*Job A*
Translate the sentence "The use of soft labels is supported." from the LDC help text into Spanish.
*Job B*
Give the lines in the entries below as a numbered list, from the line with "This screenshot has height=399, width=925." to the line with "Expand the 彩色打印", leaving out any blank lines.

ECG-Kit 1.0

File: <base>/common/prtools/ldc.m (5,120 bytes)
%LDC Linear Bayes Normal Classifier (BayesNormal_1)
%
%  [W,R,S,M] = LDC(A,R,S,M)
%  [W,R,S,M] = A*LDC([],R,S,M);
%  [W,R,S,M] = A*LDC(R,S,M);
% 
% INPUT
%  A    Dataset
%  R,S  Regularization parameters, 0 <= R,S <= 1
%      (optional; default: no regularization, i.e. R,S = 0)
%  M    Dimension of subspace structure in covariance matrix (default: K,
%       all dimensions)
%
% OUTPUT
%  W  Linear Bayes Normal Classifier mapping
%  R  Value of regularization parameter R as used 
%  S  Value of regularization parameter S as used
%  M  Value of regularization parameter M as usedd
%
% DESCRIPTION	
% Computation of the linear classifier between the classes of the dataset A
% by assuming normal densities with equal covariance matrices. The joint
% covariance matrix is the weighted (by a priori probabilities) average of
% the class covariance matrices. R and S (0 <= R,S <= 1) are regularization
% parameters used for finding the covariance matrix G by:
%
%  G = (1-R-S)*G + R*diag(diag(G)) + S*mean(diag(G))*eye(size(G,1))
%
% This covariance matrix is then decomposed as 
%
%  G = W*W' + sigma^2 * eye(K)
%
% where W is a K x M matrix containing the M leading principal components
% and sigma^2 is the mean of the K-M smallest eigenvalues. The use of soft labels 
% is supported. The classification A*W is computed by NORMAL_MAP.
%
% If R, S or M is NaN the regularisation parameter is optimised by REGOPTC.
% The best result are usually obtained by R = 0, S = NaN, M = [], or by
% R = 0, S = 0, M = NaN (which is for problems of moderate or low dimensionality
% faster). If no regularisation is supplied a pseudo-inverse of the
% covariance matrix is used in case it is close to singular.

*Records provided*
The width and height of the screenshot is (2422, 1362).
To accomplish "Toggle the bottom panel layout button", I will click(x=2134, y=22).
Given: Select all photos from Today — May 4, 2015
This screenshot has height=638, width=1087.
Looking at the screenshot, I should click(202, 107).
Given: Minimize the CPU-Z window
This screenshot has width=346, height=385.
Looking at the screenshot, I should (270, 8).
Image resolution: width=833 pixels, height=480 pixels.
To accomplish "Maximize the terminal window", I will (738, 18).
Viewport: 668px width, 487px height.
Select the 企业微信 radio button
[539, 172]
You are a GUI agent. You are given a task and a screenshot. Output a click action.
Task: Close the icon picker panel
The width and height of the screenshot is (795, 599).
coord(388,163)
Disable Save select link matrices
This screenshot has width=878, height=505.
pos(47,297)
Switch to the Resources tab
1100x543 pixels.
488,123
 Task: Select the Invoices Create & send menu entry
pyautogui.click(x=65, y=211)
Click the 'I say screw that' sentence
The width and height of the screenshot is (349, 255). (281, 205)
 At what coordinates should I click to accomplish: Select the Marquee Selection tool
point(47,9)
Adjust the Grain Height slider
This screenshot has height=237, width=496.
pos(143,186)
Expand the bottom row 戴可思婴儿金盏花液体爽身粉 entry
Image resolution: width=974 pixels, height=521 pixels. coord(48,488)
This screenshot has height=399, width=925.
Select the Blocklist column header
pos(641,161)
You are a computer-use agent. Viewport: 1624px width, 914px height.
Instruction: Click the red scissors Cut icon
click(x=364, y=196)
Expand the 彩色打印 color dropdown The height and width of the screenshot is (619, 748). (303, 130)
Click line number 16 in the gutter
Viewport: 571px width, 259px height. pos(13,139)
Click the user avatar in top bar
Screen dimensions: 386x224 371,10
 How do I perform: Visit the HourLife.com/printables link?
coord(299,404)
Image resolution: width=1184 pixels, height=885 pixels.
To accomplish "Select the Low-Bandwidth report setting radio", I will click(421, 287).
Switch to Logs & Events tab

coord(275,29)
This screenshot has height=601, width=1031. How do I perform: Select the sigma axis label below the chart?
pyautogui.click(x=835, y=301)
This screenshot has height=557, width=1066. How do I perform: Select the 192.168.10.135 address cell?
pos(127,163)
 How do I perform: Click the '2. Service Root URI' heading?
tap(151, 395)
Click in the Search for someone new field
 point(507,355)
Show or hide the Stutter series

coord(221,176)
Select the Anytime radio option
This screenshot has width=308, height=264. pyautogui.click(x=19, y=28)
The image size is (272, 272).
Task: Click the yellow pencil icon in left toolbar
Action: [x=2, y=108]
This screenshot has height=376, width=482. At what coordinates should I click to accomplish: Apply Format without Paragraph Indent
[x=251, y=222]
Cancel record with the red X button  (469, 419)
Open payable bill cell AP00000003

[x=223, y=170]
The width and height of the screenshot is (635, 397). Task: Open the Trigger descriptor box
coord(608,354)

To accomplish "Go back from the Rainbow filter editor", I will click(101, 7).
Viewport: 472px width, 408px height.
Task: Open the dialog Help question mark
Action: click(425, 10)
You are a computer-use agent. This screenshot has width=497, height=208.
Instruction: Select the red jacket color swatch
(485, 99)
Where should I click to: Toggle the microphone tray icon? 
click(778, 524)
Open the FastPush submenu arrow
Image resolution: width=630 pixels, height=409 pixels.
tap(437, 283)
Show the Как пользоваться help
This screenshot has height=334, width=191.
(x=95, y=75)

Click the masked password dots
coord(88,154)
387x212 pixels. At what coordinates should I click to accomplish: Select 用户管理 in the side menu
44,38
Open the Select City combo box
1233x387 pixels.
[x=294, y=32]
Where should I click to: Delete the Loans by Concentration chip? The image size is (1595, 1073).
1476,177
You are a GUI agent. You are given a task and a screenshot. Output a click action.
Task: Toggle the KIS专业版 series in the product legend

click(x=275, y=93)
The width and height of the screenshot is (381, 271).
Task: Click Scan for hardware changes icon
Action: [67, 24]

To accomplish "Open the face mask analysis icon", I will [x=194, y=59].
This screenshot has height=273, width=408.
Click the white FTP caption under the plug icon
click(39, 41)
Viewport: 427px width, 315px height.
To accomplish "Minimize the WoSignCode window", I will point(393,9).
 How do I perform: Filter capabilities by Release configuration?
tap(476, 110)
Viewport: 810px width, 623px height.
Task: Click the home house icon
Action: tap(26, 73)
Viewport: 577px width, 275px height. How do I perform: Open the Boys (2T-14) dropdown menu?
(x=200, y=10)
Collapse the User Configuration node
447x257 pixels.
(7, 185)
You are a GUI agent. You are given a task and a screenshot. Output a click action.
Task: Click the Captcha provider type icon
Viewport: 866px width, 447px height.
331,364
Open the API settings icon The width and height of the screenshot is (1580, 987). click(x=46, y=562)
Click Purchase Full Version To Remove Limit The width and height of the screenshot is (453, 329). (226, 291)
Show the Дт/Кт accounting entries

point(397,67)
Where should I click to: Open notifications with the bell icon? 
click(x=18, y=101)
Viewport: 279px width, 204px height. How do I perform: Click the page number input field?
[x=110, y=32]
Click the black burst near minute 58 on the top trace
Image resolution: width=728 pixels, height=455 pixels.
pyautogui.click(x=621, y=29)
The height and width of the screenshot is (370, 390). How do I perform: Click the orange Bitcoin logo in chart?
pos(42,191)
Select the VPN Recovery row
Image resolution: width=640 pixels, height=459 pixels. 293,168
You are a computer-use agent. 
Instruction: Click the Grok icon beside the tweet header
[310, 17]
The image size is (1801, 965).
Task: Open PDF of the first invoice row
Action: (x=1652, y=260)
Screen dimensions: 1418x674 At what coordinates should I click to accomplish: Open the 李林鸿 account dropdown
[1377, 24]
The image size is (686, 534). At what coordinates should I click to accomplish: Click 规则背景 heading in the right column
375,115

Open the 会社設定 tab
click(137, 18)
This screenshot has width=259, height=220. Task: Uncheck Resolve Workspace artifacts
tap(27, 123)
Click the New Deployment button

*Exercise response A*
Se admite el uso de etiquetas blandas.

*Exercise response B*
1. This screenshot has height=399, width=925.
2. Select the Blocklist column header
3. pos(641,161)
4. You are a computer-use agent. Viewport: 1624px width, 914px height.
5. Instruction: Click the red scissors Cut icon
6. click(x=364, y=196)
7. Expand the 彩色打印 color dropdown The height and width of the screenshot is (619, 748). (303, 130)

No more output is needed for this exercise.